--- EXERCISE INSTRUCTIONS ---
Apart from the pictures, everything in the lines below must be printed exactly.
:: DATA FOR ANALYSIS
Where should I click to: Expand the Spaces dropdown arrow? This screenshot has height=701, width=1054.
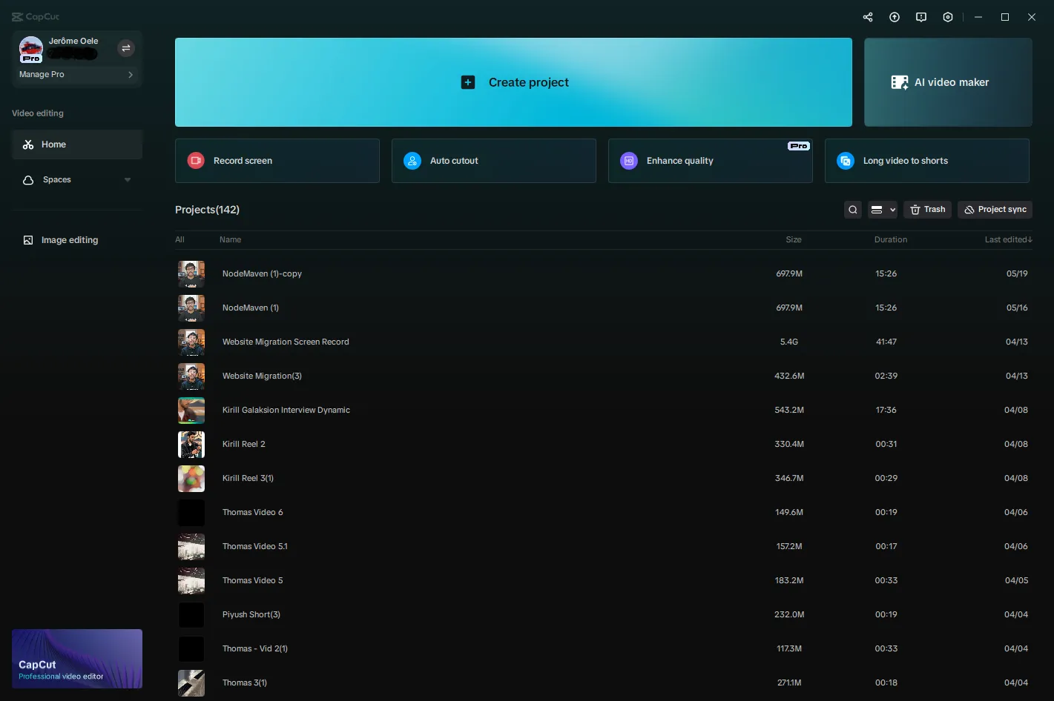pos(128,180)
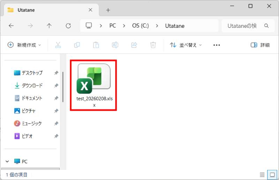Toggle the 詳細 details pane
Viewport: 279px width, 180px height.
click(x=260, y=45)
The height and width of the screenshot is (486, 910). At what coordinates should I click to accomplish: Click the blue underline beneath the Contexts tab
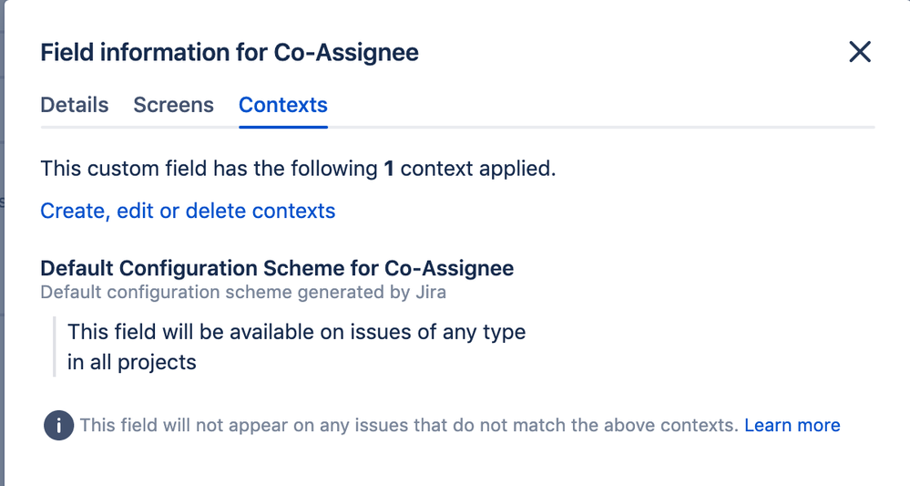click(x=283, y=127)
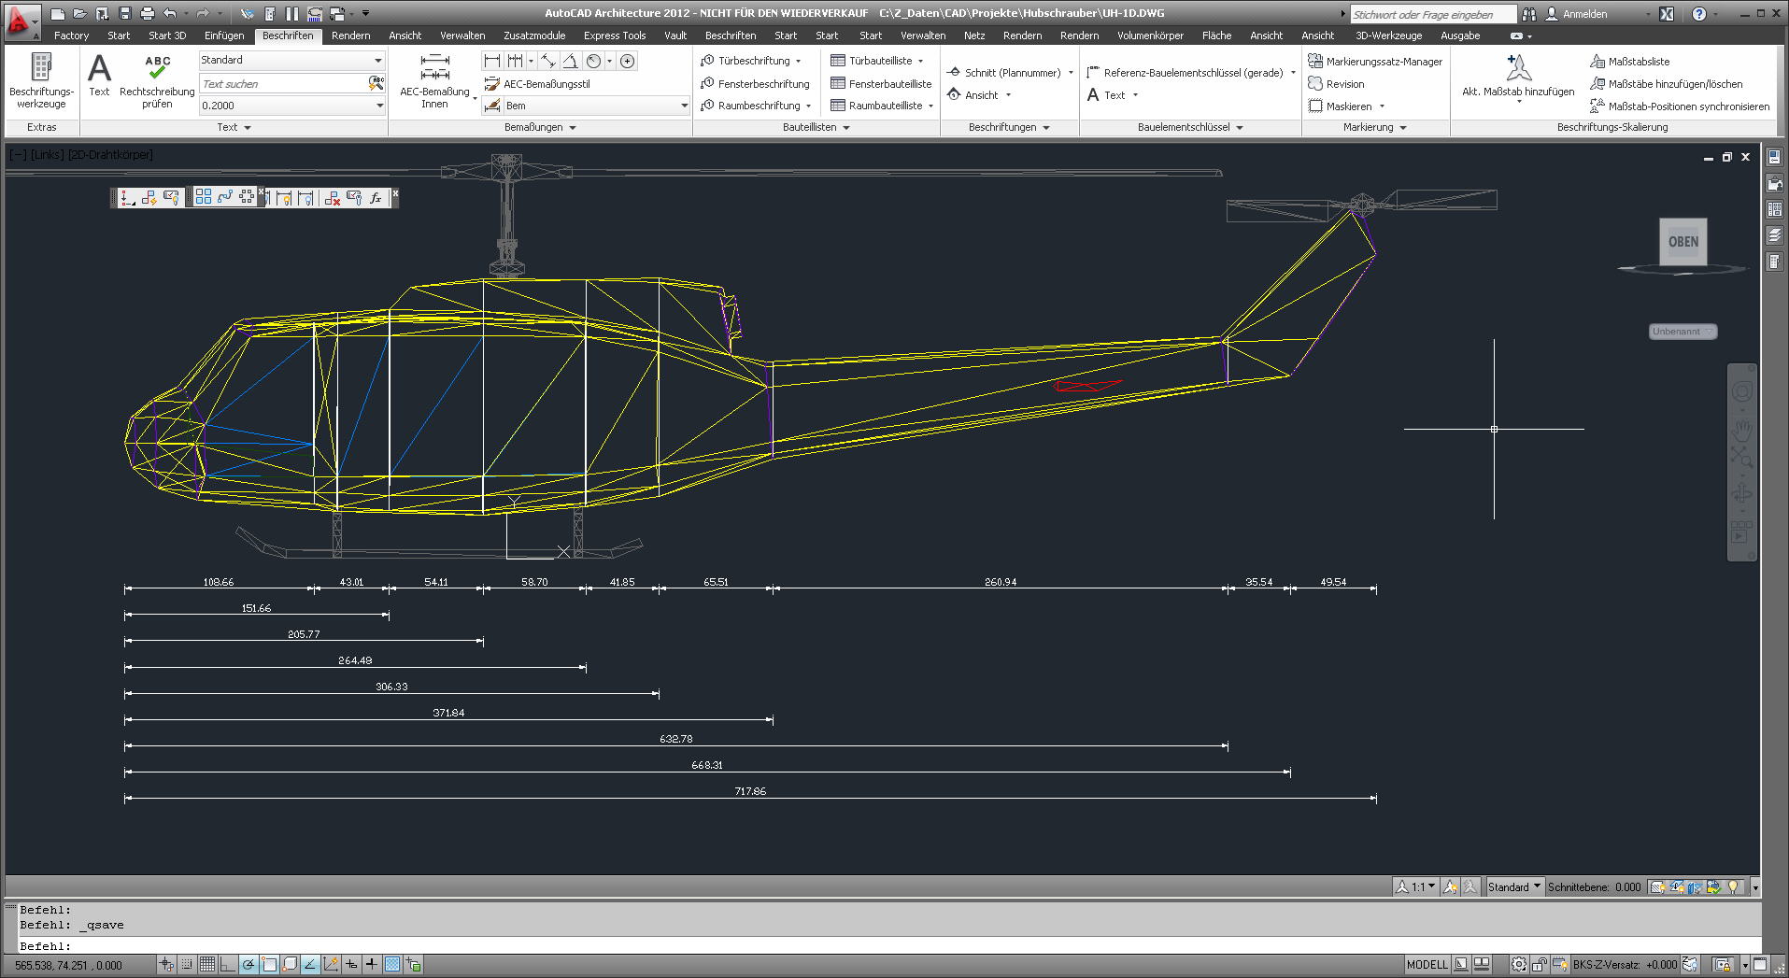
Task: Open the Bem dimension style dropdown
Action: [595, 106]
::::
--- SOLUTION FOR THIS EXERCISE ---
Where should I click to: Expand the Spaces dropdown arrow? This screenshot has height=701, width=1054.
pos(128,180)
Toggle the 詳細 details pane
Viewport: 279px width, 180px height.
click(x=260, y=45)
The height and width of the screenshot is (486, 910). At what coordinates should I click to accomplish: Click the blue underline beneath the Contexts tab
click(x=283, y=127)
Task: Open the Bem dimension style dropdown
Action: [595, 106]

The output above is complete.